Guns in America is one of those significant topics that remains repressed: instead of rational discussions and reasonable legislation, we have tens of thousands of unnecessary deaths annually and nothing done about it. In 1964 when this Kraft Suspense episode aired, the frequent mass killings, school massacres, and prevalence of automatic weaponry to facilitate these murders were still in the future.
After watching the show, I looked up the stats: America had 70 million guns in circulation in 1964, compared to over 400 million today. By comparison, our population was 187 million in 1964, now 335 million 60 years later. That means the population hasn't even doubled while guns in possession are up nearly 400%.
This screenplay by Robert Guy Barrows takes the issue into a melodramatic situation, way too contrived with stereotypes, hokey plot twists and a general lack of subtlety.
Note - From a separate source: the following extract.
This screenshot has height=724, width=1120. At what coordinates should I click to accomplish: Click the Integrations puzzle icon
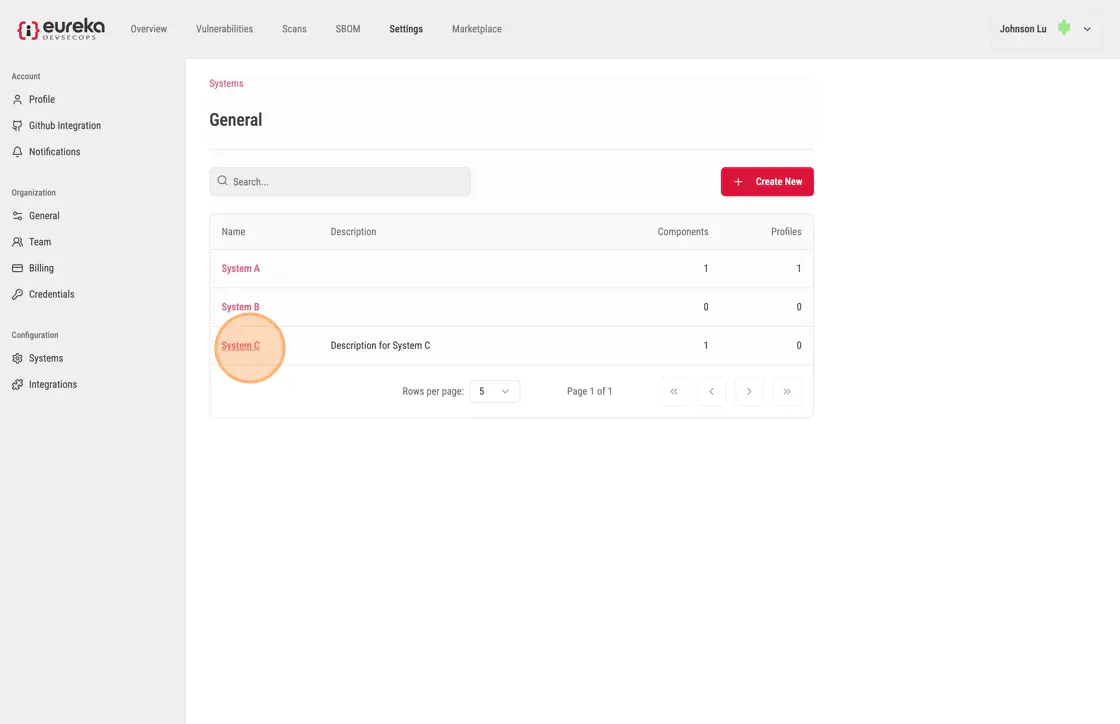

I was 100% with the underlying message on the danger of gun fetichism and easy availability, but RGB did a disservice via poor storytelling.
The broad strokes here are simple, way too simple. Eddie Albert stars as a milquetoast dentist with wife and son living on an Air Force base. He's too timid to face up to a burglar who invades his home (looking for drugs), and is humiliated by his wife who grabs a rifle for him to defend them but Eddie won't take the chance, letting the burglar steal their car, too, and escape.
That sets in motion a beyond-farfetched story: kid becomes a gun fanatic, backed up by right-wing mom played by an unlikely actress for the role, Dina Merrill, who always sides with the kid. Scene after scene paints the teen as borderline psychotic, just right for her encouraging his hobby of marksmanship to "make him strong".
Saving grace of the hour is Isobel Jewell's fabulous histrionics as a crazy old lady who the son and his pal torment whenever the air base's jets stage incredibly noisy maneuvers, the youngsters pretending to be invading Martians to scare her. This builds to the show's climax when Eddie the mouse conveniently shows true bravery in time for a very phony happy ending. And another subplot of Eddie the birdwatcher crestfallen (and angry!) when his idiotic sun shoots a majestic prairie falcon is truly awful. I did enjoy Isobel's last line re: "Martians": "They should go back where they came from!", perhaps the all-time favorite motto of right-wing nutcases,
What if Sam Peckinpah had directed this story or at least a similar one with a far better script? He wouldn't have pulled any punches, and perhaps a Territorial Imperative theme like "Straw Dogs" would have emerged rather than this tepid episode. But as a drama, Sam would have been my choice, even if I didn't agree with him, because he was a true artist.
"Straw Dogs" was my second-favorite movie that I watched in 1971, right behind "Vanishing Point" -both action dramas conceived as philosophical parables. Fortunately, an impressionable me (age: 24) went out and bought a brand-new Dodge Challenger that year, not a rifle.